Posting quarterly revenue slightly below the guidance it gave in May, Brocade Communications says that it has finally halted Cisco’s march into the SAN market, and is blaming its own flat performance in part on wider market conditions.
For its third fiscal quarter ended July 28, the SAN switch and director maker reported GAAP net income of $11m, down 56% year-on-year, on revenue of $328m, up 73% year-on-year.
That year-on-year percentage increase in revenue includes revenue gained from Brocade’s merger with its former rival McData, two quarters ago. The revenue that Brocade reported was in fact a miss on the guidance the company gave in May, when it predicted fiscal third quarter revenue of $330m to $340m, down slightly from its second fiscal revenue of $345m.
This is our slowest quarter and quite frankly given the macro environment that we’ve had to deal with – and which our partners and peers have also talked about – we did pretty well, said Brocade CFO Richard Deranleau.
Brocade said that another factor depressing its revenue was its decision to accelerate the winding down of some low-margin parts of McData’s business, such as its storage reselling and matrix switch activities. But that was relatively limited, as the company said it had planned to lower this business by $5m to $7m during the quarter, and instead did so by $8m.
We made some choices during the quarter, Deranleau said.
Another factor holding down revenue was that some former McData customer have delayed further purchases of SAN gear, Brocade said.
Some of them are expanding their networks more slowly, said Brocade CEO Mike Klayko. We believe this is a short term management issue, he added.
Brocade marketing vice president Tom Buiocchi said that the customers in question are simply waiting for the next generation of Brocade directors to ship. Slated for launch some time before April 2007, these converged directors will provide full support for existing networks powered by both Brocade and McData networks.
These customers are telling us that they like the look of the next generation product, and that they’ll buy whatever switches they need in the meantime, and wait for that next generation director, Buiocchi said.
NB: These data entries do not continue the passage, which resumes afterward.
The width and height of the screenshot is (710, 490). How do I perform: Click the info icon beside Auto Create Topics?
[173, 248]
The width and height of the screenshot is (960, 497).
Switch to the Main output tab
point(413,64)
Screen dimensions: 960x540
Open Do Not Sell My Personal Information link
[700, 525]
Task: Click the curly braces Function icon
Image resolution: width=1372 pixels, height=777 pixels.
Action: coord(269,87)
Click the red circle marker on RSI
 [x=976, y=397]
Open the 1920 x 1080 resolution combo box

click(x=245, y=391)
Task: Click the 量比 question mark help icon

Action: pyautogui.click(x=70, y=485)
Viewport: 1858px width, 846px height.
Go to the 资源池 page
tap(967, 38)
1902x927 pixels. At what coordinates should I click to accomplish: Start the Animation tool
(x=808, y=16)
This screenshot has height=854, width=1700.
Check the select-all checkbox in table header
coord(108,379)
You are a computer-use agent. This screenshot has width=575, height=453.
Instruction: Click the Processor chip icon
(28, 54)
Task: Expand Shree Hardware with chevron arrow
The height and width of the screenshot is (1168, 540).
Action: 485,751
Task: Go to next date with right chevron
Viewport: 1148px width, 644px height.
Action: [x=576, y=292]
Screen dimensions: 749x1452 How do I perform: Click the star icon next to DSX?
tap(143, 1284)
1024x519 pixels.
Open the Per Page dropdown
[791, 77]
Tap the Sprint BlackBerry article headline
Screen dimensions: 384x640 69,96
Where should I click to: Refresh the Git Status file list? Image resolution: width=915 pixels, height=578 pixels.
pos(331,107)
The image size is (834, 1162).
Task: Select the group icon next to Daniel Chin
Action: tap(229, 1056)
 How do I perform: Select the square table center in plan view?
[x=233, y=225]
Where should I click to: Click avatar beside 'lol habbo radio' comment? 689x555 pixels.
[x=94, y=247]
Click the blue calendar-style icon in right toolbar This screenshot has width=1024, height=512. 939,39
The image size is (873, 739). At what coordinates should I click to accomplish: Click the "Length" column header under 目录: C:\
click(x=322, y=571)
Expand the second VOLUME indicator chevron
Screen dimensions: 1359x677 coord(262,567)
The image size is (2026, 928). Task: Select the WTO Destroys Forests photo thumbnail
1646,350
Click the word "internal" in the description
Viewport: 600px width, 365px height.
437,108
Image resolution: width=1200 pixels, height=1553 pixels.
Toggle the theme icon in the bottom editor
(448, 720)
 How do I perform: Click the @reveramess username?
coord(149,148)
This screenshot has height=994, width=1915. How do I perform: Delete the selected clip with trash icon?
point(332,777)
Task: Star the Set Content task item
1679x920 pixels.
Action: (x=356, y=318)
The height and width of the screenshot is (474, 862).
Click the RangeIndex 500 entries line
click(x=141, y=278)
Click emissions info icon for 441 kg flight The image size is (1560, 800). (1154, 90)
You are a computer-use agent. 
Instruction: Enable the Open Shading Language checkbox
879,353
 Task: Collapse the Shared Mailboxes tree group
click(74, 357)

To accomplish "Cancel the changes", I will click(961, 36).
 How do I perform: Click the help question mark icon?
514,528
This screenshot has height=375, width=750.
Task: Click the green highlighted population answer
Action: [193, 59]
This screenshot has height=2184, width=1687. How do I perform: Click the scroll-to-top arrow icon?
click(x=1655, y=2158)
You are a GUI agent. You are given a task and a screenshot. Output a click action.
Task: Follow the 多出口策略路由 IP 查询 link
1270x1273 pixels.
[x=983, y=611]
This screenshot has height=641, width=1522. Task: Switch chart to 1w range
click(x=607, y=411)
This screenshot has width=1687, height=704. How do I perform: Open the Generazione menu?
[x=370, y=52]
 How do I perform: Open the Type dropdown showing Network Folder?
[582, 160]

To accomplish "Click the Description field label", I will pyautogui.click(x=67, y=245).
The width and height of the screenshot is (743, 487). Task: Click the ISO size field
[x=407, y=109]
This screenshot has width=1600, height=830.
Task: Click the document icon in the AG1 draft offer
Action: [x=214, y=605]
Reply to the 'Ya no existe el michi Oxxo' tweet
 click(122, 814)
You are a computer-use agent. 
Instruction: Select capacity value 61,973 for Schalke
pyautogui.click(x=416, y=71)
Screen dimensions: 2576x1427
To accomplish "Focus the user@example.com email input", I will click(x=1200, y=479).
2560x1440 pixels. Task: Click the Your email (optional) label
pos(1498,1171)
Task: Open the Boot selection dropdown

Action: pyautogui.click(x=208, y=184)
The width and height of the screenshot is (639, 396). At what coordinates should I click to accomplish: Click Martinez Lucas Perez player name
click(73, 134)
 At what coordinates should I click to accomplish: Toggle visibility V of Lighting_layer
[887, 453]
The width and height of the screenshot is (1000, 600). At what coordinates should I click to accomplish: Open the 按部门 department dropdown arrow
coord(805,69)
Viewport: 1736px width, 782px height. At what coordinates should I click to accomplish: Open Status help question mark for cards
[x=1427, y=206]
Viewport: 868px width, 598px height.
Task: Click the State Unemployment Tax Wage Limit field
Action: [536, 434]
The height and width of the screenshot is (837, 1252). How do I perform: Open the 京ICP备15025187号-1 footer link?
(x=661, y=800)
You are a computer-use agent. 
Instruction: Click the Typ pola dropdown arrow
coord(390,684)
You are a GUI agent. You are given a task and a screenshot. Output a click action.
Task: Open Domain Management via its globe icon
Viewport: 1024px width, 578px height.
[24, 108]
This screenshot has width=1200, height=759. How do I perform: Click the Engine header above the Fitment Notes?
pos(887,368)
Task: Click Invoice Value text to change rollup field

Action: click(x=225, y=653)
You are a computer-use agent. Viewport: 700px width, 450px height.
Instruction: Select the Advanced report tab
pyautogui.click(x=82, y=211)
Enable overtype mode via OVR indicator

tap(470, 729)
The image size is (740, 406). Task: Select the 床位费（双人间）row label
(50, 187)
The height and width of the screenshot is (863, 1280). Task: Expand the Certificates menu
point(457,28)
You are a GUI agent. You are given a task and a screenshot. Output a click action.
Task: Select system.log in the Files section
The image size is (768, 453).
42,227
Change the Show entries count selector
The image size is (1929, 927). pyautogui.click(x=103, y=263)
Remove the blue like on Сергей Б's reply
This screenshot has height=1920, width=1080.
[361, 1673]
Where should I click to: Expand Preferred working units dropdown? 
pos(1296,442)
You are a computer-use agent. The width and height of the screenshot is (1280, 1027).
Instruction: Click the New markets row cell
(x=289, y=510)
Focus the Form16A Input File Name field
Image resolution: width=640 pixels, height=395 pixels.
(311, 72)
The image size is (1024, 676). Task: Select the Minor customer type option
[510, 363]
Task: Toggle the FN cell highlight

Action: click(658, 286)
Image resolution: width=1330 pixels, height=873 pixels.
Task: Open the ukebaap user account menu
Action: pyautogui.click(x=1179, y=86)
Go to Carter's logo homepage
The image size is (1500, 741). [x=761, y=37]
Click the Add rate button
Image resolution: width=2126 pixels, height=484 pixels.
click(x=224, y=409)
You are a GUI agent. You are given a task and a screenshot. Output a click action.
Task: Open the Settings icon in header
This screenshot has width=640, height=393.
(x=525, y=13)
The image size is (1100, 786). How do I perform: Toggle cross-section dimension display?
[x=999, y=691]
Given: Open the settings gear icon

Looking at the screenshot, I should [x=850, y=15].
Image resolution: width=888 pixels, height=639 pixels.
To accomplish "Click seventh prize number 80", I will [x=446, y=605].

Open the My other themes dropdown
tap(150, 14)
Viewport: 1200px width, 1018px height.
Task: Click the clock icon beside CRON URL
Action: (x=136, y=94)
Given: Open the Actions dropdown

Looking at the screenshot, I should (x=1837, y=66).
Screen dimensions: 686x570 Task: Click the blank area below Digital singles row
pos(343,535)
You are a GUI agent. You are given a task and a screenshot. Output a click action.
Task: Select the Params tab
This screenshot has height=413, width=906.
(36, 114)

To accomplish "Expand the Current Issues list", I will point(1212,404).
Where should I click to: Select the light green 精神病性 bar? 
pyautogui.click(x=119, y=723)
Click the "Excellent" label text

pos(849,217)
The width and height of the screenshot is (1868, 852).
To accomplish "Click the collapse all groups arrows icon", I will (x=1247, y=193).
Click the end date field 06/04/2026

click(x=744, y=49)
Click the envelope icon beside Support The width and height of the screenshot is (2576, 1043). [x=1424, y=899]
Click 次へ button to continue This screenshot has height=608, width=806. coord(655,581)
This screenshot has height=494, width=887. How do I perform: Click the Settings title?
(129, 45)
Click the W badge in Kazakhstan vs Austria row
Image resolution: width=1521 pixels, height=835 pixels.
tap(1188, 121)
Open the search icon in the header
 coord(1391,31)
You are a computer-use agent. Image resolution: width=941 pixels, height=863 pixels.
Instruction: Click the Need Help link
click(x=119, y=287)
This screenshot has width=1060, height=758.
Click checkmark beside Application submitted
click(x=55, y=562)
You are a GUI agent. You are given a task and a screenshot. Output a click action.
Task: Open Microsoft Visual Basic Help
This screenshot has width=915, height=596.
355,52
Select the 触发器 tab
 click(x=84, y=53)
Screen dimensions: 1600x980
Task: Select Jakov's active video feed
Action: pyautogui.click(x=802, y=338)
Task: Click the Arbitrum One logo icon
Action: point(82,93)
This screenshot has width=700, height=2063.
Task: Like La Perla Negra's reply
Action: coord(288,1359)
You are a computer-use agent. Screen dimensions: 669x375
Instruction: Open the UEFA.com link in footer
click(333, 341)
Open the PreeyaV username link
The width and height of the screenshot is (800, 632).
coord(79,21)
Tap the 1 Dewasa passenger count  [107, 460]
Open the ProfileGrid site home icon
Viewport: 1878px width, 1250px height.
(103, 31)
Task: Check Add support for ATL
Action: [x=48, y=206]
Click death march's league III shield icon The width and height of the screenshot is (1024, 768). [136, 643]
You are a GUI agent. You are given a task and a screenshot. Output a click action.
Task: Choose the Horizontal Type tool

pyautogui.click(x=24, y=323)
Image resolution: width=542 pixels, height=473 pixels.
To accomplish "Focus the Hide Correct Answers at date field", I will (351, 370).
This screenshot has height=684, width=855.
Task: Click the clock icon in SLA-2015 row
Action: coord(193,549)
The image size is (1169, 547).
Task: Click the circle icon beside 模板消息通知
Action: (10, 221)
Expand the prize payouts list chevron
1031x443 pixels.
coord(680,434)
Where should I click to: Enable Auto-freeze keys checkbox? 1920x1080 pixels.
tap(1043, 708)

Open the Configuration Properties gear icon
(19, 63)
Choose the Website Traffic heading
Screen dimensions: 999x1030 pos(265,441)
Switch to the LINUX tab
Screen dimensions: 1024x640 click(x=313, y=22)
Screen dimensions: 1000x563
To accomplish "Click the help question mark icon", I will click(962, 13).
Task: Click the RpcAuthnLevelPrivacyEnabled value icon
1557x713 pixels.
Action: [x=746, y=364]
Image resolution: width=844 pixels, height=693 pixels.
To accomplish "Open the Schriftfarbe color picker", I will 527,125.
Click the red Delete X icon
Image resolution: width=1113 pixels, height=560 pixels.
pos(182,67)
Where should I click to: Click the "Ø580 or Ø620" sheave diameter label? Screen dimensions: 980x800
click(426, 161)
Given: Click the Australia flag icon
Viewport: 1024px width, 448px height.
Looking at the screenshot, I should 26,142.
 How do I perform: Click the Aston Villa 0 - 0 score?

Even before the merger with Brocade, the only other major player in the SAN switch and director market Cisco Systems had been gaining much market share mostly at the expense of McData, as Buiocchi admitted. In the run up to the merger the networking giant also had an opportunity to poach McData customers unnerved by Brocade’s acquisition.
Cisco did make significant gains while the merger was being contemplated, and before then when McData was vulnerable. But now we’ve stabilized our market share, he said.
That was a repeat of the assertion made during the earnings call by Deranleau and Klayko, that despite its flat revenue Brocade did not concede any market share to Cisco during its latest quarter.
Before the end of the month market researcher Dell’Oro is set to release its estimates of Brocade and Cisco’s market share. In the interim, alongside Brocade’s assertion that it has shut down Cisco’s poaching efforts there is Cisco’s assertion that for its latest quarter its SAN sales were up 20% year-on-year. That is still very healthy compared to Brocade’s flat performance, but it is less than half the 50% surge that Cisco claimed for the previous quarter.
JMP Securities’ managing director Sam Wilson said that his company has raised its rating for Brocade from market-perform to out-perform.
The worst is behind Brocade, he said. They’re two quarters into the merger, and I think they’ve got the bugs pulled back.
Their financial performance would have been so much better if they hadn’t been paying for the defense of Greg Reyes. That cost them $18m in the last quarter, he added. Reyes is the former CEO of Brocade who has just been convicted of fraudulently back-dating stock options for Brocade employees.
For its current fourth fiscal quarter, Brocade predicted revenue of $330m to $345m, with non-GAAP EPS of $0.12 to $0.13. Deranleau said that this forecast was made assuming continued slow spending on IT in North America. If there’s a turnaround, we’ll see an upside, he said.